Re: Let file_fdw access COPY FROM PROGRAM

From: Corey Huinker <corey(dot)huinker(at)gmail(dot)com>
To: Craig Ringer <craig(at)2ndquadrant(dot)com>
Cc: PG <pgsql-hackers(at)postgresql(dot)org>
Subject: Re: Let file_fdw access COPY FROM PROGRAM
Date: 2016-06-03 07:37:02
Message-ID: CADkLM=eW701r3JMDf3XeznY44XK8aa+hvaVCV74zpK3BGKn7Gg@mail.gmail.com
Views: Raw Message | Whole Thread | Download mbox | Resend email
Thread:
Lists: pgsql-hackers

On Fri, Jun 3, 2016 at 1:06 AM, Craig Ringer <craig(at)2ndquadrant(dot)com> wrote:

> On 3 June 2016 at 04:48, Corey Huinker <corey(dot)huinker(at)gmail(dot)com> wrote:
>
>> A while back, there was a push to make COPY gzip-aware. That didn't
>> happen, but COPY FROM PROGRAM did, and it scratches the same itch.
>>
>
>
>> - writing unwanted columns to a temp/work table via COPY, and then
>> immediately re-reading them
>>
>
> Without wanting to take away from the value of letting file FDW access
> FROM PROGRAM, I think this really merits a solution that applies to COPY as
> well. Variants on "how do I COPY just some columns from a CSV" is a real
> FAQ, and it doesn't seem like it'd be excessively hard to support. We'd
> just need some way to pass a list of column-ordinals or header-names.
>
> Not asking you to do that work, just pointing out that this particular
> issue applies to COPY its self as well.
>

I agree, they are two different but slightly overlapping issues. file_fdw
needs a way to handle compressed/filtered files, and COPY needs the ability
to skip columns. But right now COPY is all about getting the shape of the
input from the shape of the destination table.
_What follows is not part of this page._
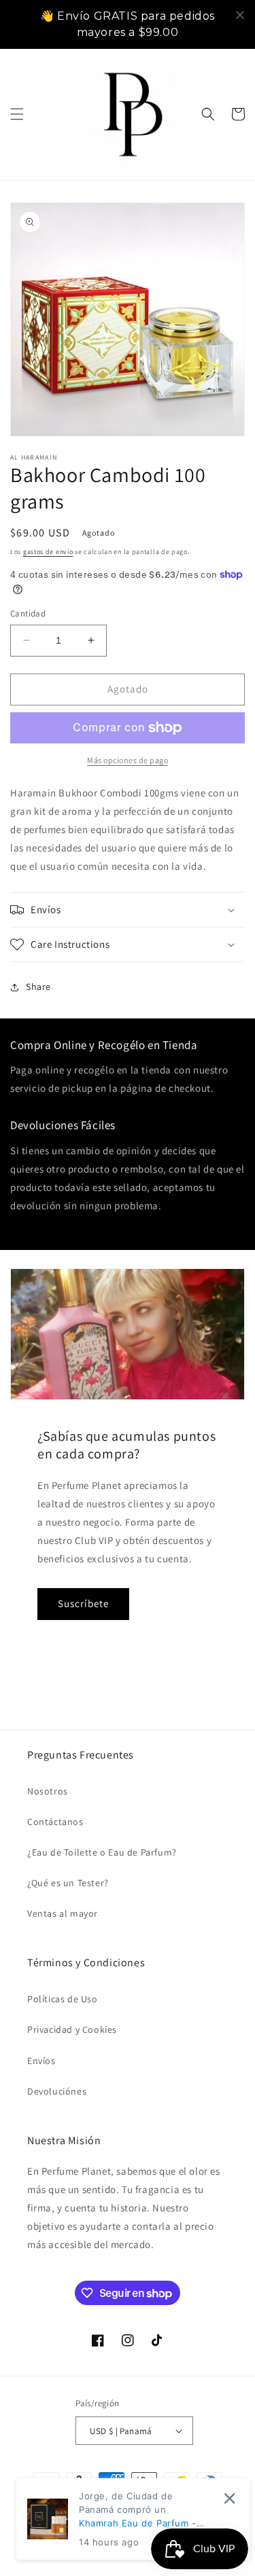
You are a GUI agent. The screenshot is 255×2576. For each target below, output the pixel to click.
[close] (240, 15)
I had the bright idea of creating a custom datatype, call it "skip" /
"filler" / "nada" / "devnull" or something like that, that would map any
and all values to NULL, thus allowing COPY to naively "store" the unwanted
values into nothingness.

That idea falls apart when it hits InputFunctionCall() in fmgr.c, which
prevents any text string from coercing into NULL. I didn't think I was up
to the task of making InputFunctionCall respect a special case type (void?)
or somehow promoting the pseudo type void into a legit column type (unknown
side-effects there). I did create a type that coerced all input into the
empty string, but the disk usage of that was still pretty significant.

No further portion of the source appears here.